TASKS
(A) In the passage from the review of Bolaño's Spirit, reproduce the part that opens with the words containing "A third strand" and closes with "have been abandoned.", substituting "reporter" for "journalist" wherever it occurs.
(B) Proceed with the review of Bolaño's Spirit, writing on from the final sentence of the review.

SUPPLIED TEXT
## start
Running counter to this narrative are the letters that Jan writes to American sci-fi authors like Ursula K. Le Guin and Alice Sheldon. In a metatextual nod, Jan (“alias Roberto Bolaño”) also writes to Sheldon’s alias James Tiptree, Jr. Jan’s letters are a highlight of the novel, setting youthful arrogance and romantic idealism against a kind of quasi-tragic pathos. In a letter to Philip José Farmer, Jan (alias Roberto) suggests that a literary sci-fi anthology called American Orgasms in Space be published as a means to end war and cultivate brotherhood between Latin Americans and North Americans. The punchline to the letter is hilarious. Before signing off (“Warmly”), Jan informs the author of the Riverworld series that, “A week ago, I lost my virginity.”

A third strand runs throughout Spirit. In a series of segments set in some presumable future, a female journalist interviews Jan in the middle of a bizarre drunken party somewhere in the dark woods. Jan has won a prize for a sci-fi novel that he summarizes for the journalist who listens, downing vodka after vodka. Jan’s prize-winning sci-fi novel meshes elements that will be familiar to Bolaño’s readers—apocalyptic desolation, failed communication, esoteric histories of Latin America, mystery authors. Etc. It’s even partially set in the Unknown University. The interview segments seem perched on the edge of their own sinister apocalypse, a typically-Bolañoesque move, as if a seemingly-normal situation might topple over into malevolence at any moment. Unfortunately though, these sections seem to have been abandoned.
## end
DATASET ROWS
## start
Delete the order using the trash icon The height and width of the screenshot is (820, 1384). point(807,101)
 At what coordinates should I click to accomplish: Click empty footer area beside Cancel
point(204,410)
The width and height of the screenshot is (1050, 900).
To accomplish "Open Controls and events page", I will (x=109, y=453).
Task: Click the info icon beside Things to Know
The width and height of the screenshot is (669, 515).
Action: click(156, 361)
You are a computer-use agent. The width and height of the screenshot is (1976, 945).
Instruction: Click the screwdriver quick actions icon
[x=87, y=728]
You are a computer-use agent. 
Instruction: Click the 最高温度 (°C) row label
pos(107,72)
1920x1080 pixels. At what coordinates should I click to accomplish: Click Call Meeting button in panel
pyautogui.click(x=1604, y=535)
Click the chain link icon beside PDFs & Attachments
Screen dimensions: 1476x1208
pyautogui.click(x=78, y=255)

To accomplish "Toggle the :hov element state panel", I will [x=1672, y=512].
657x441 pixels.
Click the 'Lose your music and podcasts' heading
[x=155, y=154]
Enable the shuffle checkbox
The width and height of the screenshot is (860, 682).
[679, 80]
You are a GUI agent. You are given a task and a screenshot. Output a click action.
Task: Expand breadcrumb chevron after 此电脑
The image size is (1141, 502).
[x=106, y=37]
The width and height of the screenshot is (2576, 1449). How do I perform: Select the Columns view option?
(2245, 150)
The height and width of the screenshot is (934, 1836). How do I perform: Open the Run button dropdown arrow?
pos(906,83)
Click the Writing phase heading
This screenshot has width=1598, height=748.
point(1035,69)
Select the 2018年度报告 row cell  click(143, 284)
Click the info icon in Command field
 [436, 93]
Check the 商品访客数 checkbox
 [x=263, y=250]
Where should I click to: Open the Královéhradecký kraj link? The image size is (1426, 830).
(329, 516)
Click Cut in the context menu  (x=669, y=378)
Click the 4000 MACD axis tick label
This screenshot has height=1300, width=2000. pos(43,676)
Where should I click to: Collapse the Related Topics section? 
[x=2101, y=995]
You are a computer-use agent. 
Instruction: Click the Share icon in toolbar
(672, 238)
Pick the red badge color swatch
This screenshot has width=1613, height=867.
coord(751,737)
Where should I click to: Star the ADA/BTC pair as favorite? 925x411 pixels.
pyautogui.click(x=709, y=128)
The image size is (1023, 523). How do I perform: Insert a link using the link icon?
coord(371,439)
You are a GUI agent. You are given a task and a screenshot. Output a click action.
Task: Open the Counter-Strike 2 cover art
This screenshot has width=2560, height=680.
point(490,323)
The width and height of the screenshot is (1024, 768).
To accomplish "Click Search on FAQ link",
## end
TASK-BY-TASK RESULTS
(A)
A third strand runs throughout Spirit. In a series of segments set in some presumable future, a female reporter interviews Jan in the middle of a bizarre drunken party somewhere in the dark woods. Jan has won a prize for a sci-fi novel that he summarizes for the reporter who listens, downing vodka after vodka. Jan’s prize-winning sci-fi novel meshes elements that will be familiar to Bolaño’s readers—apocalyptic desolation, failed communication, esoteric histories of Latin America, mystery authors. Etc. It’s even partially set in the Unknown University. The interview segments seem perched on the edge of their own sinister apocalypse, a typically-Bolañoesque move, as if a seemingly-normal situation might topple over into malevolence at any moment. Unfortunately though, these sections seem to have been abandoned.

(B)
Indeed, much of Spirit reads like a patchwork of abandoned drafts, riddled with material and ideas that will pop up in later novels—the tabletop gaming of The Third Reich, the fascination of Nazi iconography we see in Nazi Literature in the Americas, the reckoning of post-colonialism which belongs to The Savage Detectives in particular, as well as the Bolañoverse as a whole. Too, Spirit shares the ominous swells and sinister reverberations that we identify with both Bolaño’s prose and poetry—the book shows the joyful optimism of youth poised on the cusp of unnameable disaster.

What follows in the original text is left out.